WHAT YOU SHOULD DO ▸
Retype each of the following items line for line, without changing anything, and omit the pictures from your answer.
— Begin EXTRACTED ENTRIES —
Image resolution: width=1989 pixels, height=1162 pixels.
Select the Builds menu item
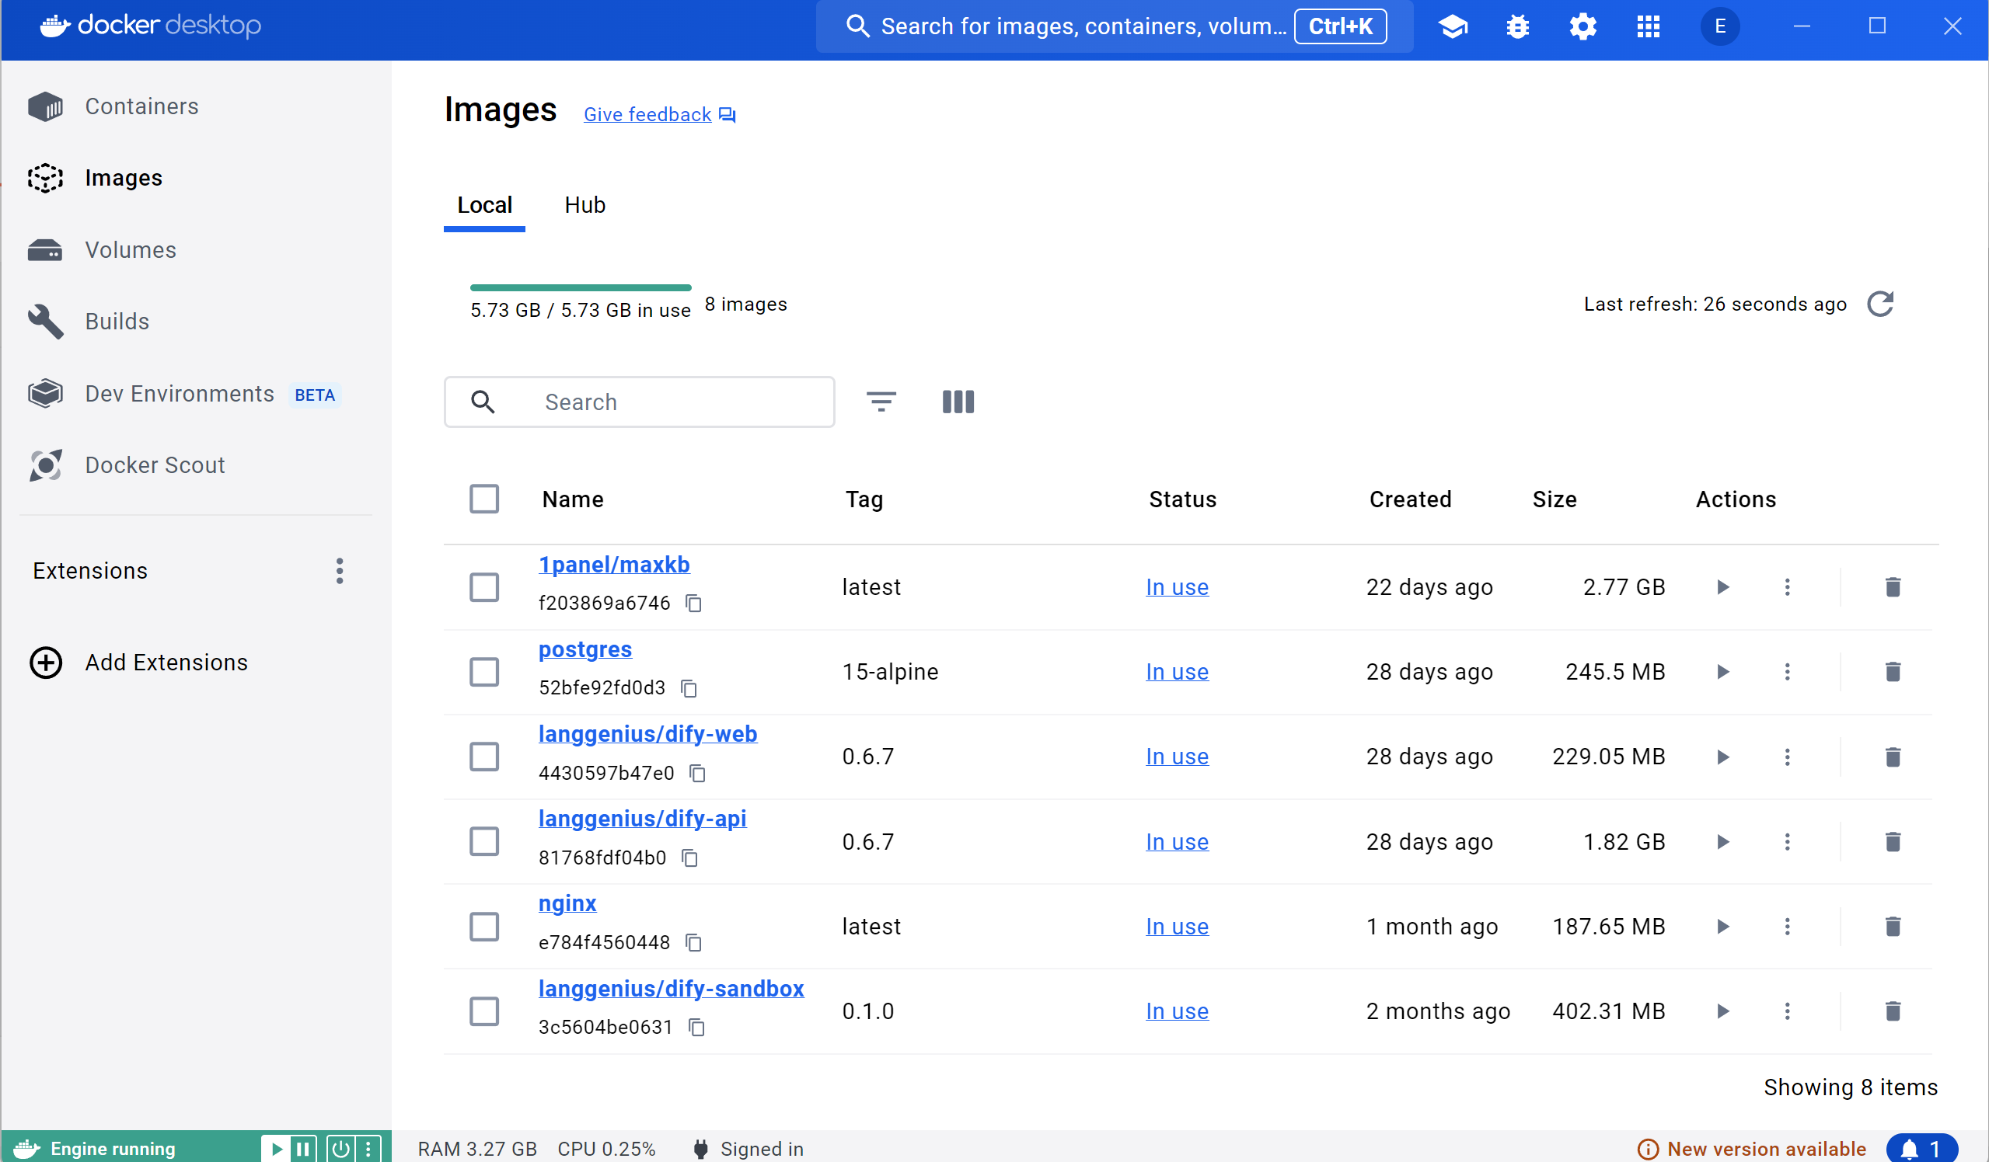click(116, 321)
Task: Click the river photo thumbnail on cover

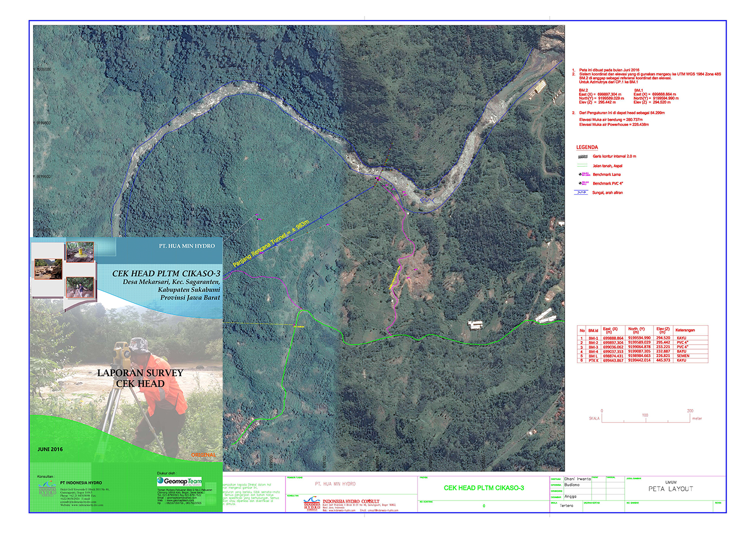Action: [48, 269]
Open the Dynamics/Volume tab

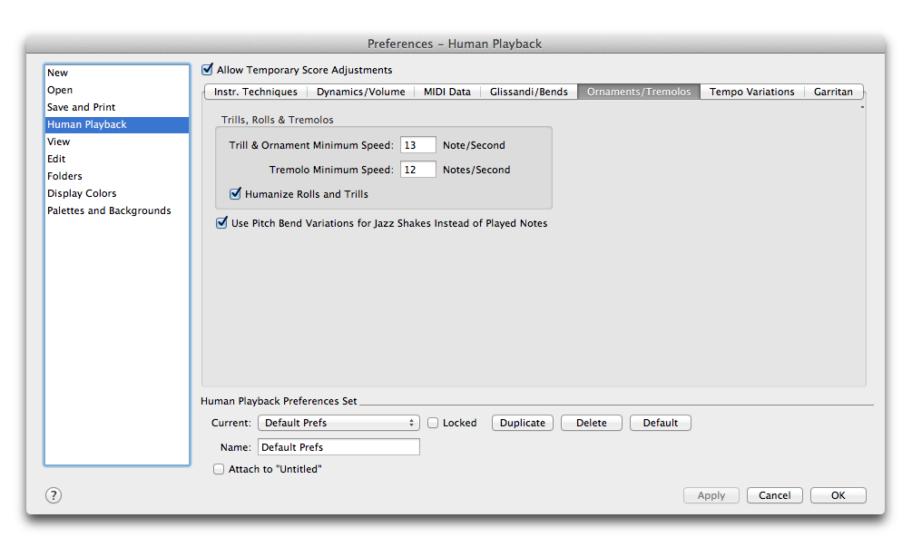(360, 92)
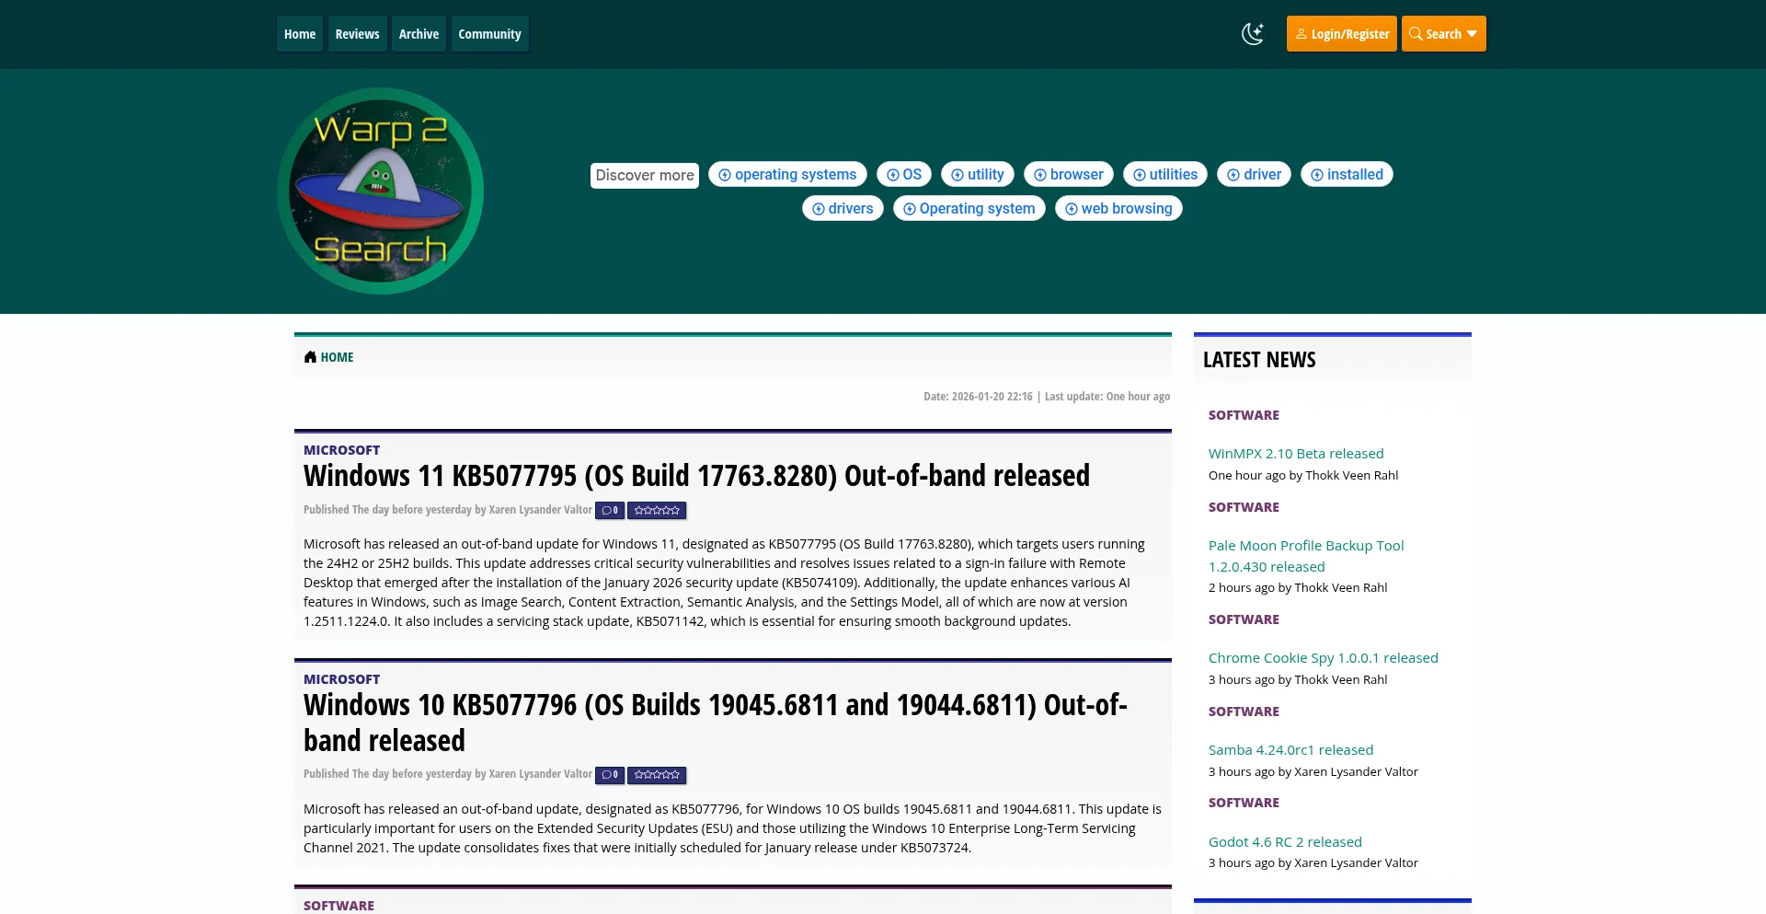Open comments icon for Windows 10 article

(x=609, y=775)
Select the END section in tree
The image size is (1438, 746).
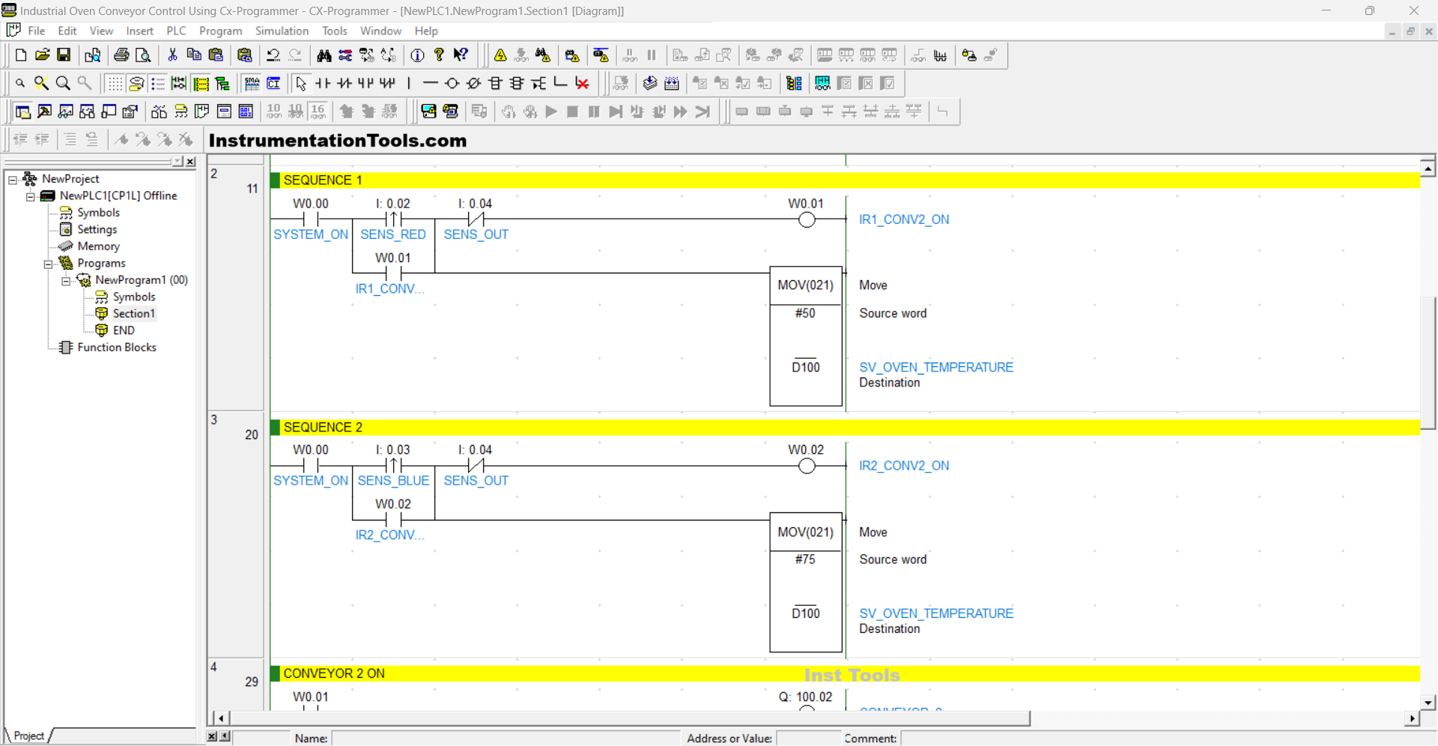click(x=124, y=330)
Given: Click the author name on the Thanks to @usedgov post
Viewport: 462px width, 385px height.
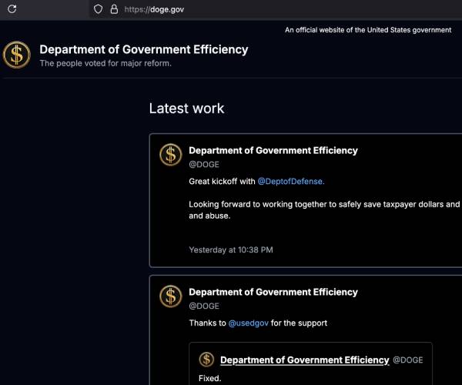Looking at the screenshot, I should click(273, 292).
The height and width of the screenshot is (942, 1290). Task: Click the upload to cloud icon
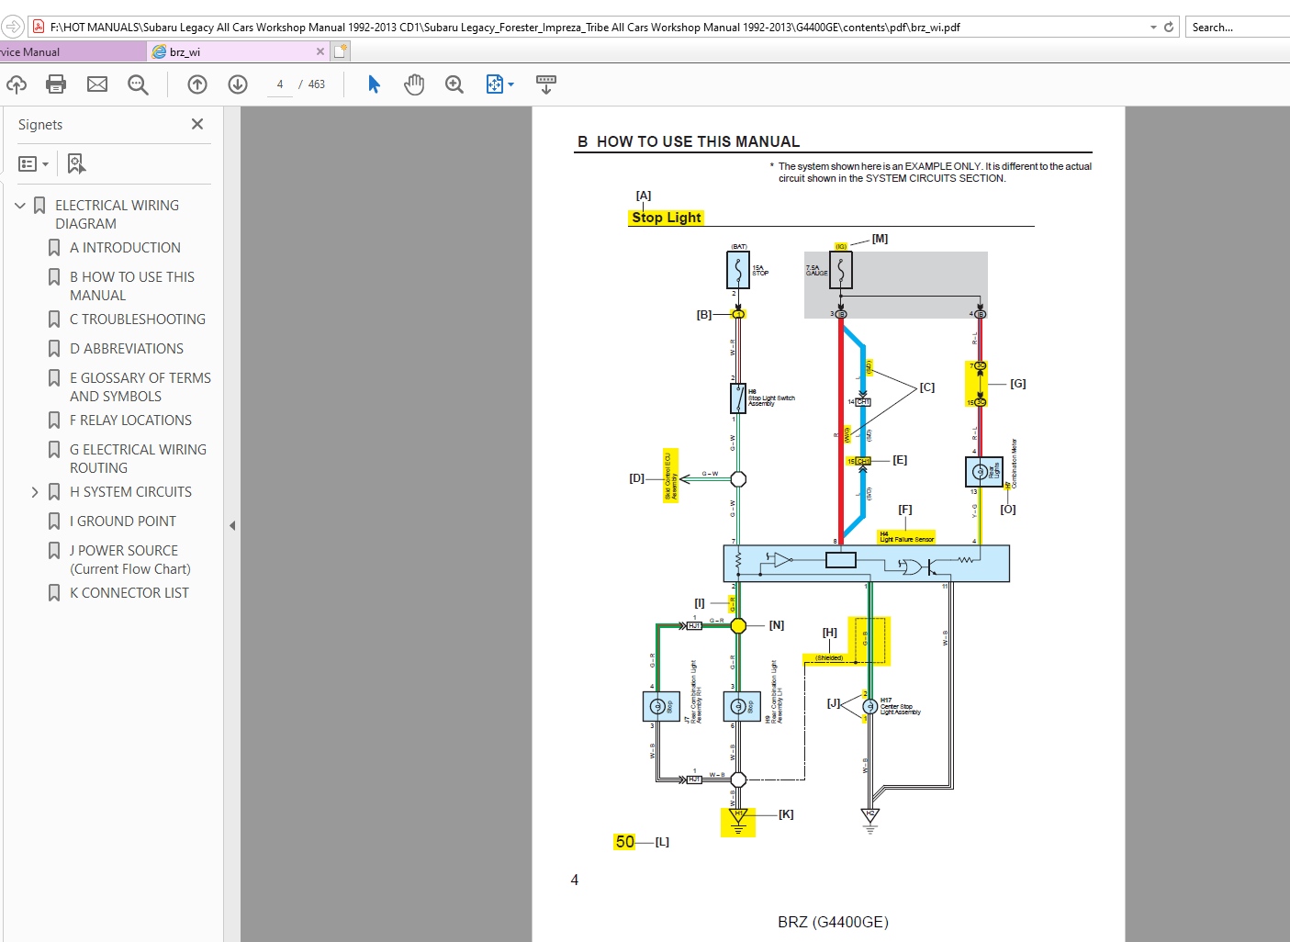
— End EXTRACTED ENTRIES —
RESPONSE TO THIS TASK ▸
Image resolution: width=1989 pixels, height=1162 pixels.
Select the Builds menu item
click(116, 321)
Task: Click the river photo thumbnail on cover

Action: [48, 269]
Open the Dynamics/Volume tab

(360, 92)
Open comments icon for Windows 10 article

(x=609, y=775)
Select the END section in tree
The image size is (1438, 746).
click(x=124, y=330)
Given: Click the author name on the Thanks to @usedgov post
Viewport: 462px width, 385px height.
Looking at the screenshot, I should click(273, 292).
The height and width of the screenshot is (942, 1290). Task: Click the upload to cloud icon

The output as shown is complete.